#### Task inputs ####

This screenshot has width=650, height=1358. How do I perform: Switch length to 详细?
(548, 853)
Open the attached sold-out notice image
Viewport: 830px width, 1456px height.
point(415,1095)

####

Written problem: Format the data above as a JSON list of strings with one string per line, leaving out any blank lines.

Finished answer:
[
  "This screenshot has width=650, height=1358. How do I perform: Switch length to 详细?",
  "(548, 853)",
  "Open the attached sold-out notice image",
  "Viewport: 830px width, 1456px height.",
  "point(415,1095)"
]